===== TEXTAUSZUG

Wann rechtfertigt der Kirchenaustritt eine Kündigung?

Ist es zulässig, dass kirchliche Arbeitgeber Beschäftigten allein aufgrund ihres Austritts aus der katholischen Kirche kündigen? Das soll jetzt der Europäische Gerichtshof (EuGH) klären. Das Bundesarbeitsgericht (BAG) hat erneut ein Verfahren ausgesetzt und dem Gerichtshof vorgelegt.

Es sind Köche, Hebammen oder Sozialpädagoginnen: Immer wieder müssen sich Arbeitsgerichte mit der Wirksamkeit von Kündigungen befassen, die kirchliche Arbeitgeber gegenüber Mitarbeitenden aussprechen, weil diese aus der Kirche ausgetreten sind - und das, obwohl in den meisten dieser Bereiche auch Beschäftigte ohne Religionszugehörigkeit oder mit einer anderen Religionszugehörigkeit tätig sein dürfen.

BAG befragt erneut den EuGH

Erst kürzlich landete das Verfahren um die Kündigung einer Hebamme wegen ihres Austritts aus der katholischen Kirche vor dem EuGH. Sie darf weiterarbeiten. Der Arbeitgeber, der der Caritas angeschlossen ist, hatte nach der mündlichen Verhandlung vor dem Europäischen Gerichtshof (EuGH) anerkannt, dass das Arbeitsverhältnis nicht aufgelöst wurde.

==========
===== MATERIALAUSZÜGE

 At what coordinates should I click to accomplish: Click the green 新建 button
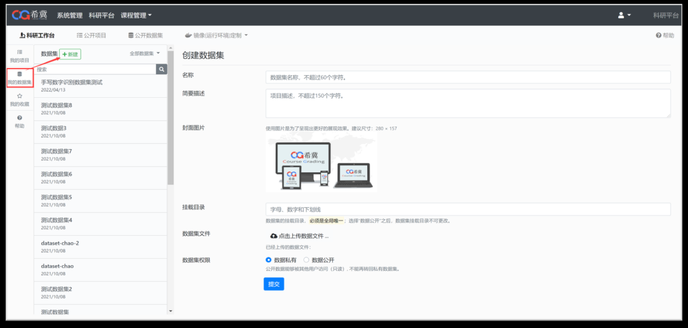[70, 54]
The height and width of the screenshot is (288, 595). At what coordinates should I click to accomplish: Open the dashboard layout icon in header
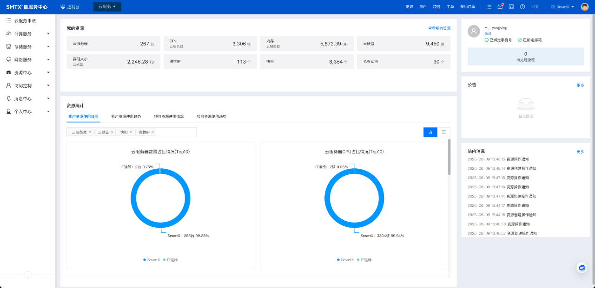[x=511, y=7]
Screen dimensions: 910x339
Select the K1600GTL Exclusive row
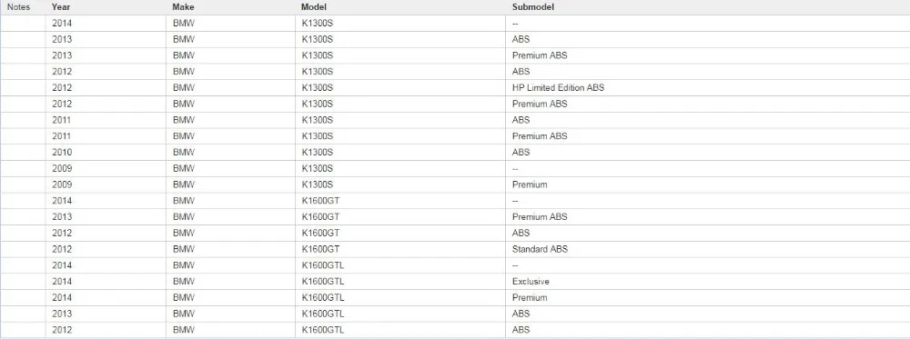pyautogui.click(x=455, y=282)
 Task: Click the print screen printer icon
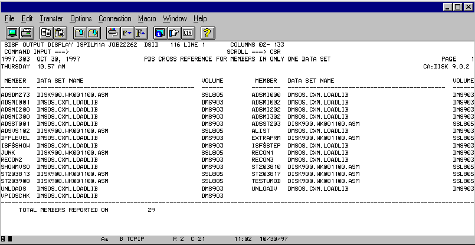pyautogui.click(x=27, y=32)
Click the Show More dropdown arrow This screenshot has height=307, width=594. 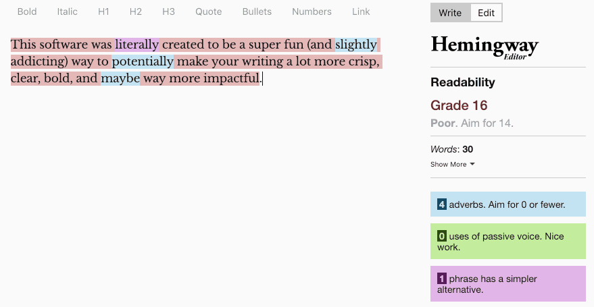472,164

==========
===== MATERIALAUSZÜGE

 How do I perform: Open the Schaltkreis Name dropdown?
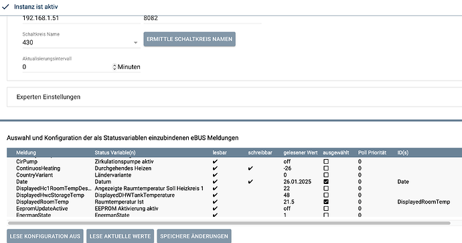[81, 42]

==========

AUFGABE 1:
Welches Gericht hat laut dem Text über Kirchenaustritt und Kündigung erneut ein Verfahren ausgesetzt und dem EuGH vorgelegt?
AUFGABE 2:
Führe den Text über Kirchenaustritt und Kündigung nach seinem letzten Satz fort.
Das Material steht für sich und gehört nicht zum Text über Kirchenaustritt und Kündigung.

SCHRIFTLICHE ANTWORT 1:
Das Bundesarbeitsgericht (BAG).

SCHRIFTLICHE ANTWORT 2:
Jetzt hat das BAG dem EuGH erneut einen ähnlichen Fall vorgelegt, damit dieser endgültig klärt, ob ein kirchlicher Arbeitgeber das Arbeitsverhältnis allein aufgrund der Beendigung der Mitgliedschaft zur katholischen Kirche kündigen darf, wenn der Arbeitnehmer während des Arbeitsverhältnisses aus der katholischen Kirche austritt. In diesem Fall wurde einer Mitarbeiterin in der Schwangerschaftsberatung wegen ihres Austritts aus der katholischen Kirche gekündigt.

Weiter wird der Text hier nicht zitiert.